## TEXTAUSZUG
Letztendlich kann man sich für unsere Überlegungen eine der drei
erstgenannten Kurven aussuchen, die zugrunde liegenden Prozesse sind
bei allen Temperaturkurven gleich.

In der Nacht von Freitag auf Samstag (29.11. auf 30.11.) war der
Temperaturverlauf (bzw. sind alle drei Temperaturverläufe) weitgehend
so, wie man es erwartet. Die Temperatur sank - abgesehen von einem
kleinen Peak nach oben zu Beginn der zweiten Nachthälfte)
kontinuierlich ab. Gegen 07 Uhr MEZ am Morgen (Pfeil 1) und damit
kurz nach Sonnenaufgang sorgte der solare Strahlungsinput dann für
einen Temperaturanstieg bis etwa zur Mittagszeit. Am Nachmittag
gewann die Ausstrahlung der Erde dann gegenüber der solaren
Einstrahlung die Oberhand und die Temperatur sank wieder ab. Diese
Temperaturkurve ist typisch für sogenanntes Strahlungswetter, das
sich durch wolkenarme oder wolkenlose Gegebenheiten auszeichnet.
In der Nacht zum Sonntag passierte dann aber Ungewöhnliches. Schon
gegen 02 Uhr MEZ (Pfeil 2) begann die Temperatur zu steigen. Eine
mögliche Option wäre natürlich Warmluftadvektion gewesen, allerdings
war der Wind schwach (Hochdruckeinfluss). Stattdessen kann man die
Erklärung aus Abbildung 2 herauslesen.

## AUFGABE
Wie geht der Text über den nächtlichen Temperaturverlauf weiter? Liefere die Fortsetzung im Anschluss an seinen letzten Satz. Die Daten spielen hierfür keine Rolle.

## BEREITGESTELLTE DATEN
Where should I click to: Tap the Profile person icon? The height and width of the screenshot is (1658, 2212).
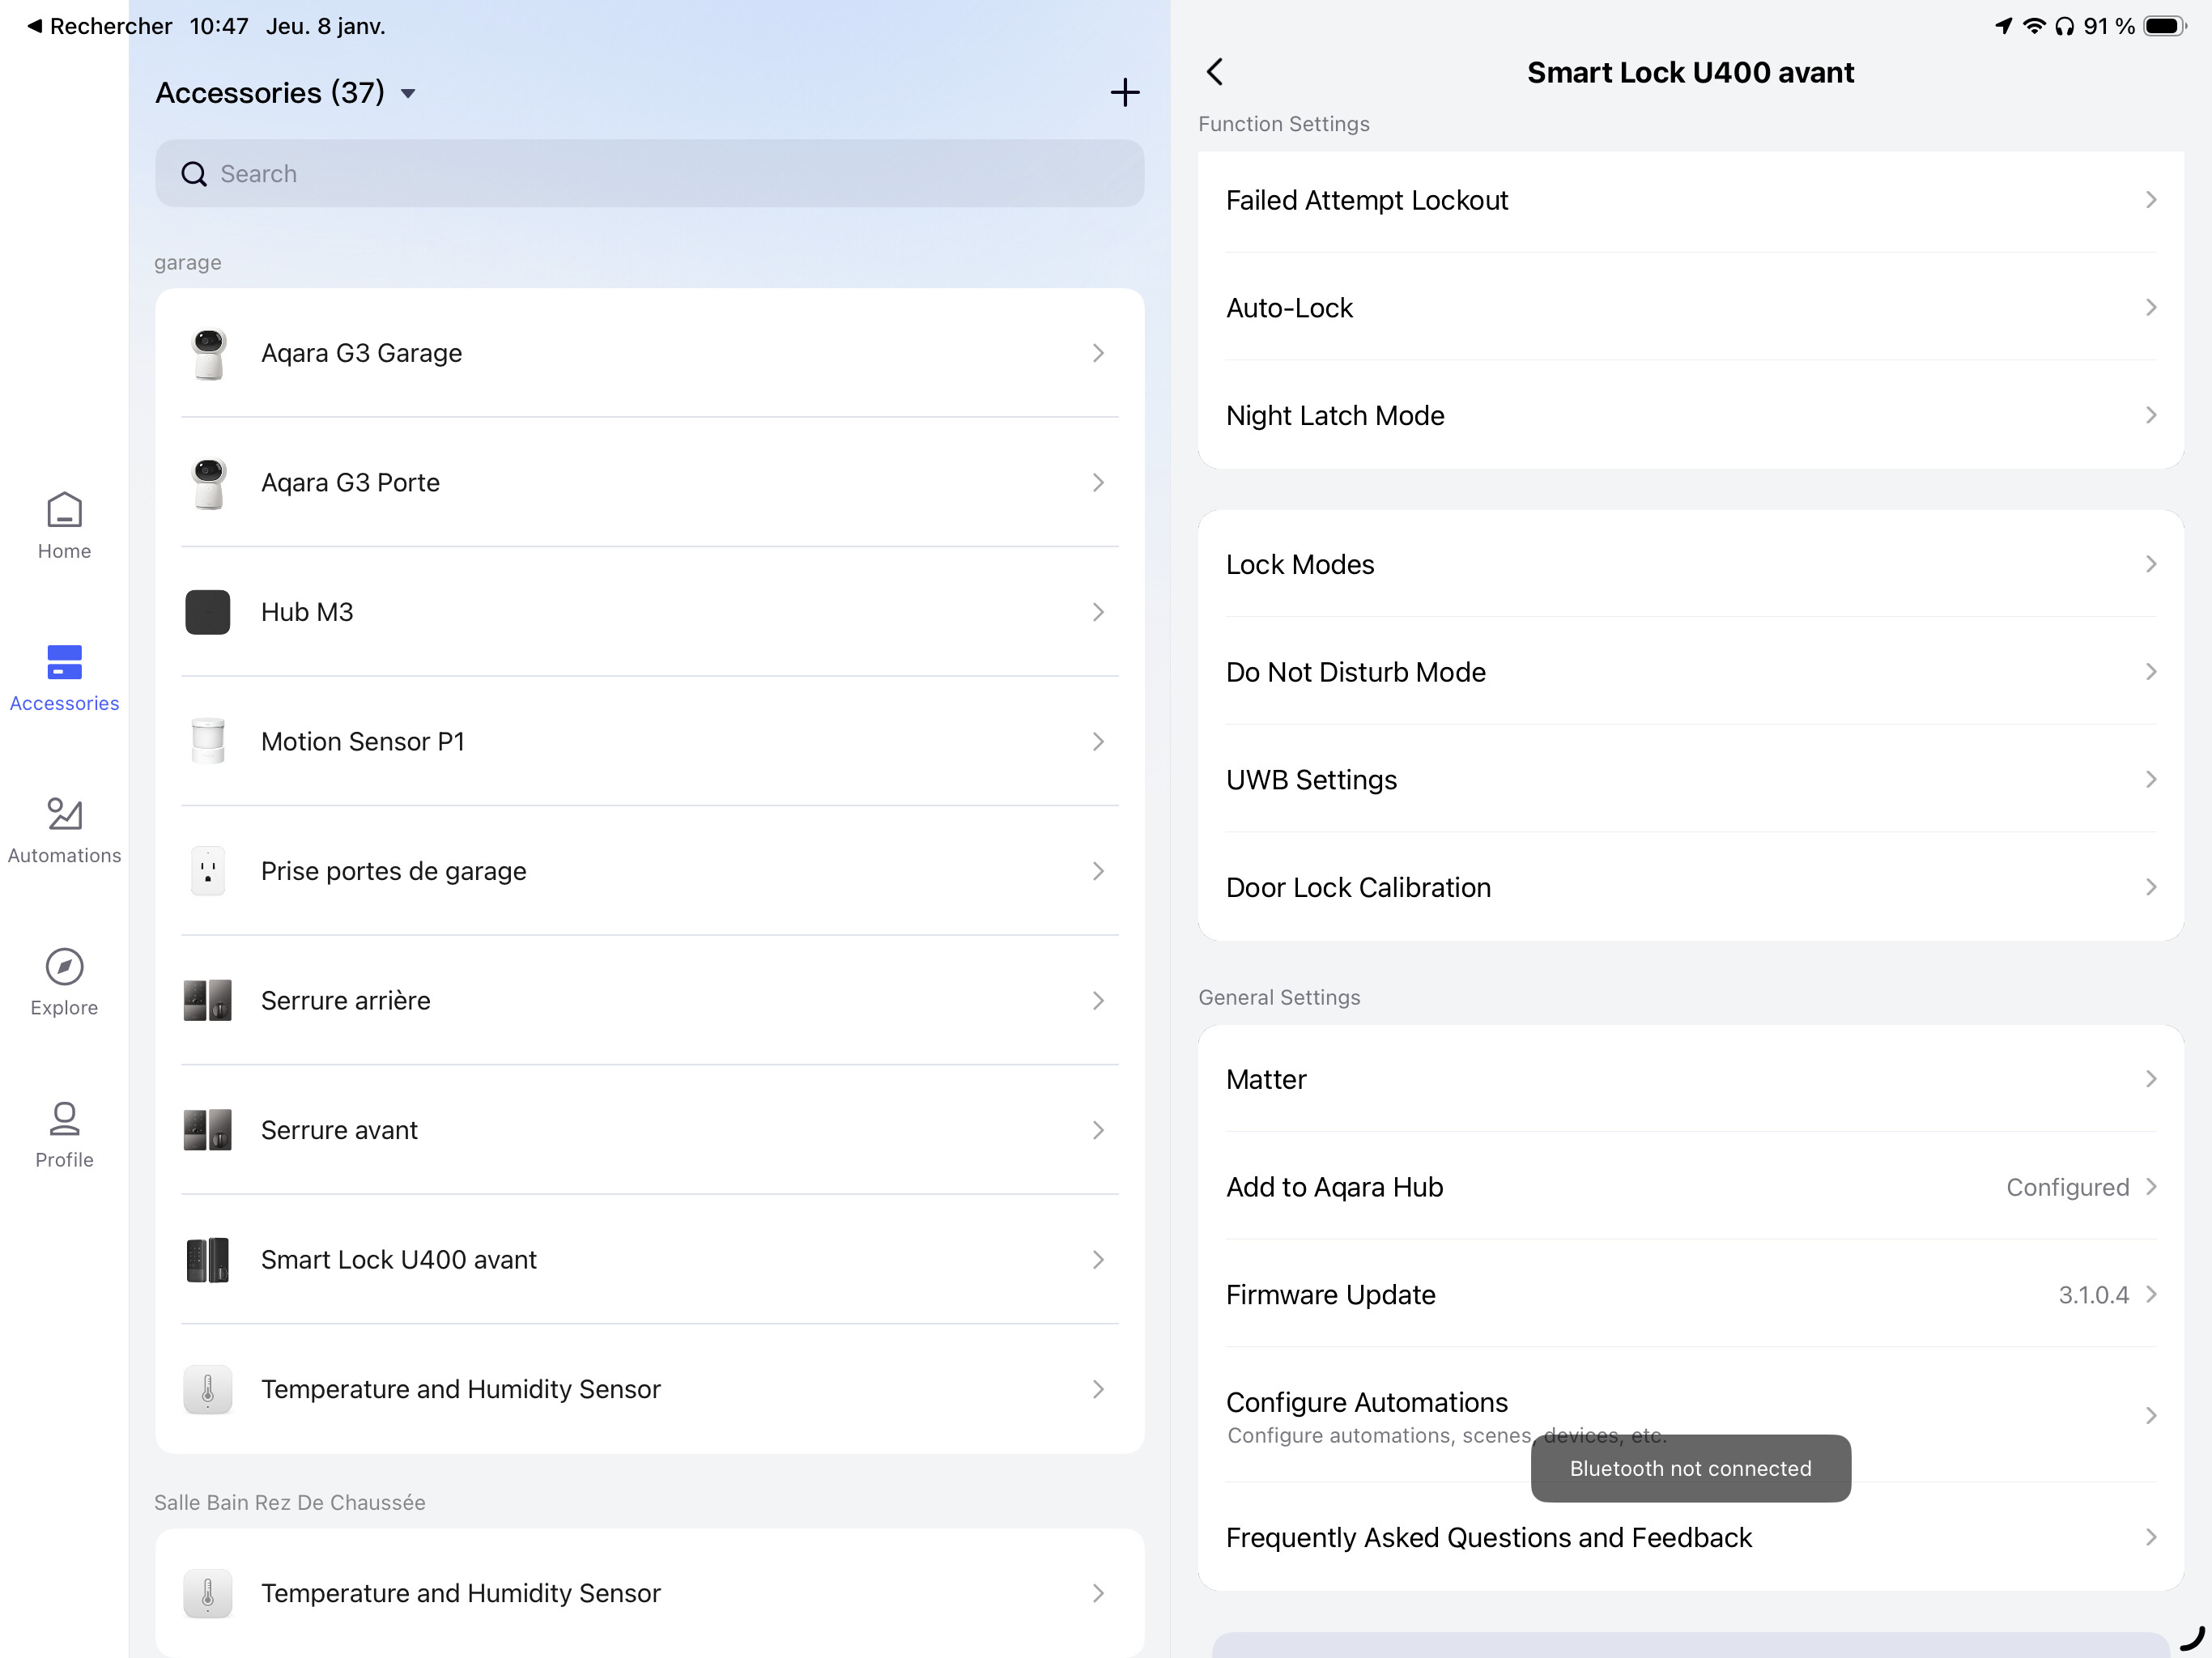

## LÖSUNG
In dieser ist die tiefe Bewölkung dargestellt, wie sie unser Modell
ICON-EU für die Nacht vom 30.11. zum 1.12. vorhergesagt hat. Um 21
UTC am 30.11. (22 Uhr MEZ, oben links) war Mainz (roter Kreis) laut
Modell noch frei von tiefer Bewölkung. In der frühen zweiten
Nachthälfte (00 UTC entsprechend 01 Uhr MEZ), also kurz vor Beginn
des Temperaturanstiegs an der Johannes Gutenberg-Universität,
verdichtete sich die tiefe Bewölkung (oben rechts). Im weiteren
Verlauf der Nacht zog die Bewölkung immer weiter zu (unten, von links
nach rechts). Damit verstärkte sich die Gegenstrahlung und der
Temperaturanstieg schritt bis in die Morgenstunden voran. Übrigens:
Das wird auch der Grund für den kleinen Temperaturpeak in der Nacht
zum Samstag gewesen sein.
Mit Tagesbeginn schwang das "Strahlungspendel" aber zurück. Nunmehr
dämpfte die Bewölkung die solare Einstrahlung, entsprechend stieg die
Temperatur nur sehr zögerlich an - kein Vergleich zur raschen
Temperaturzunahme am Vortag. Dafür hielt der kontinuierliche
Temperaturanstieg bis in die Nacht zum Dienstag an. Dies war aber der
Warnluftadvektion durch Frontensysteme geschuldet.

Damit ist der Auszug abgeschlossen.